Niemand sonst, und genau das war falsch: Es war zu still, viel zu
still. In diesem Wald hätten die Vögel singen
müssen, der Wind in den Bäumen rauschen. Doch dieser Wald
war wie ein Gemälde: So schön, und so leblos. Nur etwas
rührte sich, am Boden zwischen den bemoosten Steinen:
Alexander schlich näher und stand, zu Füßen eines
riesigen Baumes, vor einem kleinen Wasser. Eine Quelle schien es
nicht zu sein, doch für einen Tümpel war das Wasser zu
klar - es floß nicht, doch es war Bewegung darin, Bewegung,
die Alexanders Spiegelbild verwirbelte, daß es beinahe so
aussah, als trüge Alexander die silbernglänzende
Engelskrone auf seinem Haupt.
Er kniete sich hin, um eine Handvoll Wasser in sein glühendes
Gesicht zu spritzen, und sein Spiegelbild verschwand. Doch das Bild
der Krone blieb. Vorsichtig streckte Alexander seine Hand ins
Wasser, er wollte die Krone ergreifen, sie herausziehen, zumindest
ein einziges Mal in seinem Leben
berühren - doch er war eine Täuschung aufgesessen. Die
Krone war nicht im Wasser. Sie saß in der Spitze des Baumes,
weit weit oben, und spiegelte sich, nicht in der bewegten
Wasseroberfläche, sondern in
den hellen glänzenden Steinen auf dem Grund. Alexander hob den
Kopf, und sah zu ihr auf, und erstarrte. Er kannte diese Szenerie
bereits, doch sie war nicht wirklich, nicht einmal so wirklich wie
ein Traum: Er hatte sie sich ausgedacht, in einem Traum für
Halan: Die Krone, im Gipfel eines Baumes hängend, und
Alexander, der sie pflücken will, und scheitert… Es war
nicht echt, nichts, was Alexander erleben wollte.
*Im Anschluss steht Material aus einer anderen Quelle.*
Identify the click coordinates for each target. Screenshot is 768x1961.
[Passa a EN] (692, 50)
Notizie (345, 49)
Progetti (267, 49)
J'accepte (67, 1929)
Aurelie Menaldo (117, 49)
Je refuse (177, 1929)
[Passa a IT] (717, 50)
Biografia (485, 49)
Und doch war er
hier, in seiner eigenen Lüge.
Ihm blieb nichts anderes übrig, als auf den Baum zu klettern
und sich seine Krone wiederzuholen. Vielleicht hatte er alles doch
schon einmal geträumt, vor vielen vielen Jahren, als er noch
klein war… Alexander legte, immer noch kniend, den Kopf in
den Nacken und blickte in den Baumwipfel. Dort war seine Krone,
klein und fern und silbern wie der Mond, und ebenso
unerreichbar.
Im wirklichen Leben hatte Alexander noch nie einen Baum erklettert,
nur durch die hohen Fenster gesehen, wie die Gesindejungen im Park
herumturnten. Das war kein Sport für einen Engelsgeborenen,
und er hatte sich auch immer zu alt für solches Kinderzeug
gefühlt - aber nun mußte er auf diesen Baum steigen,
schon allein, damit sich die Krone dort oben als Hirngespinst in
Luft auflösen konnte. Es war gut, daß hier niemand war,
um ihm zuzusehen.
Alexander war noch nie auf einen Baum gestiegen, und doch
wußte er instinktiv, wohin mit seinen Händen und
Füßen - doch ob es sich wirklich so anfühlen
mußte, wußte er nicht. Der Baum unter seinen
Händen erschien ebenso falsch wie zuvor der Boden unter seinen
Füßen - zu freundlich, zu geschmeidig, wie abgepolstert
- nichts, was man irgendwie fassen konnte. Alexander sah, daß
seine Hände nackt waren, glatt und makellos und weiß,
doch es war, als trüge er mehrere Handschuhe
übereinander.
Aber das Klettern ging leichter als erwartet. Wie auf einer
seltsamen Leiter stieg Alexander von Ast zu Ast, sein Ziel immer
vor Augen. Er blickte nicht nach unten - aus Angst zu fallen, und
um nicht zu wissen, wie der Baum unter ihm aussah. In der
Traumgeschichte hatte er nach und nach alles Laub verloren…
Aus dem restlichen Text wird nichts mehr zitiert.